*** Opening EXCERPT TO READ ***
Saturday, May 21, 2022

Council Backs Down From Paid Parking Expansion to Harbour & David Johnston Park

Meaford Council has backed away from a plan to expand the municipal paid parking pilot project from Memorial Park, where it was introduced last summer, to the harbour and David Johnston Park.

The reversal was a surprise even to some members of council, and was a result of discussions about a report outlining a plan for exemptions from paid parking for various events.

It became apparent to some members of Council that the number of desired exemptions for residents and special events complicated the proposed expansion, and as a result Council opted to abandon the proposed expansion, and to restrict the paid parking program to Memorial Park where it was implemented last summer.

I did not see this coming!” expressed Councillor Ross Kentner on his councillor Facebook page after Monday’s meeting. “Meaford Council has reversed its decision to extend paid parking to the harbour area.”

From the outset, the paid parking program has been an initiative of Council, who during last year’s budget deliberations directed staff to explore the potential for a paid parking program.

For 2021, Council had given initial approval to an option provided by staff that would implement a fee for parking at all municipal parking lots located at parks and open spaces. With the option chosen by Council, residents of the municipality as well as boaters with slips at the harbour and campers at Memorial Park would not have been required to pay for parking.
*** Closing EXCERPT TO READ ***
*** Opening PROVIDED MATERIAL ***
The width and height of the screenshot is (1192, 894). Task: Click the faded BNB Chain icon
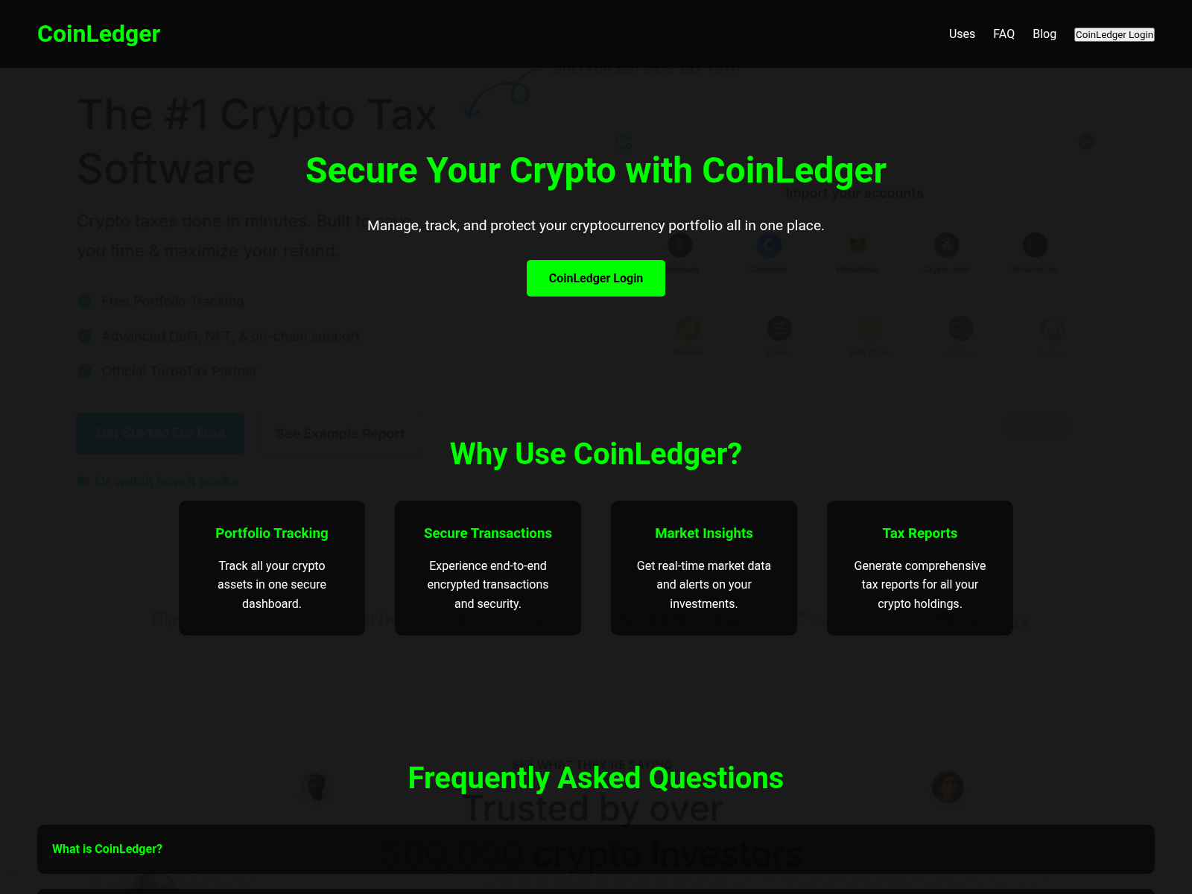tap(870, 328)
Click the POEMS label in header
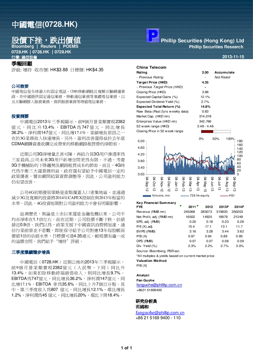 [x=71, y=46]
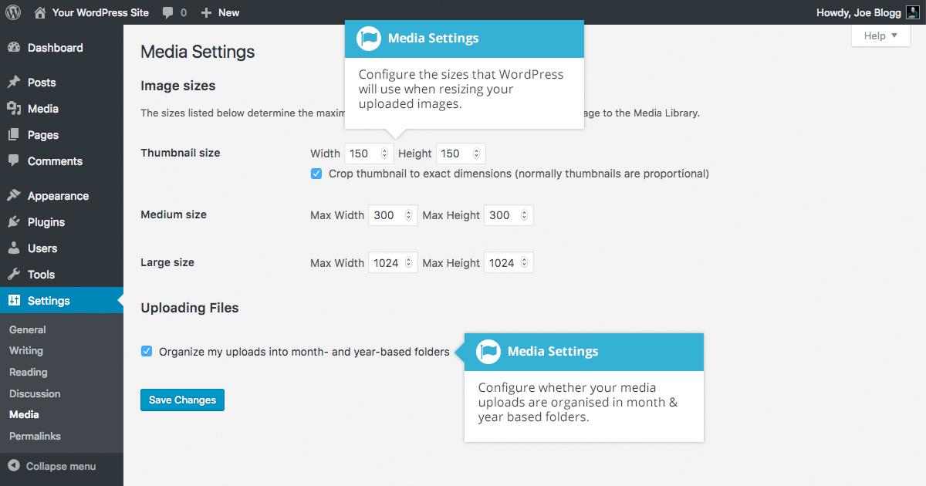Click the Tools wrench icon
The image size is (926, 486).
coord(14,275)

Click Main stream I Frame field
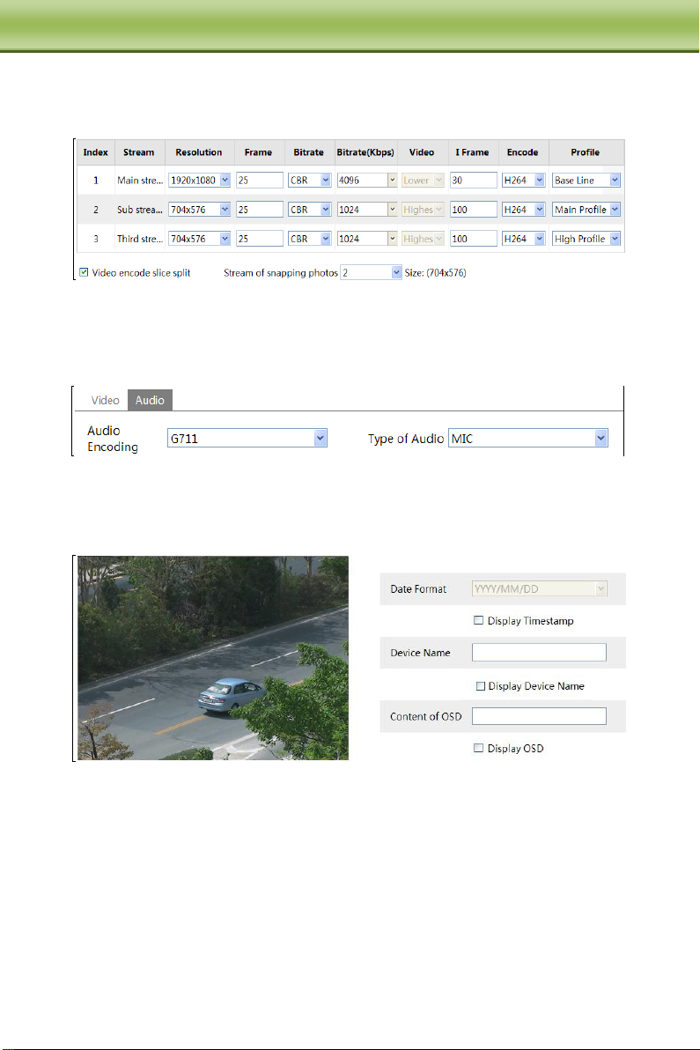pos(473,181)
*** Closing PROVIDED MATERIAL ***
EXERCISE AIM:
Copy the entire article about Meaford's paid parking word for word. These lines were taken from a separate source.

OUTPUT FOR THIS TASK:
Saturday, May 21, 2022

Council Backs Down From Paid Parking Expansion to Harbour & David Johnston Park

Meaford Council has backed away from a plan to expand the municipal paid parking pilot project from Memorial Park, where it was introduced last summer, to the harbour and David Johnston Park.

The reversal was a surprise even to some members of council, and was a result of discussions about a report outlining a plan for exemptions from paid parking for various events.

It became apparent to some members of Council that the number of desired exemptions for residents and special events complicated the proposed expansion, and as a result Council opted to abandon the proposed expansion, and to restrict the paid parking program to Memorial Park where it was implemented last summer.

I did not see this coming!” expressed Councillor Ross Kentner on his councillor Facebook page after Monday’s meeting. “Meaford Council has reversed its decision to extend paid parking to the harbour area.”

From the outset, the paid parking program has been an initiative of Council, who during last year’s budget deliberations directed staff to explore the potential for a paid parking program.

For 2021, Council had given initial approval to an option provided by staff that would implement a fee for parking at all municipal parking lots located at parks and open spaces. With the option chosen by Council, residents of the municipality as well as boaters with slips at the harbour and campers at Memorial Park would not have been required to pay for parking.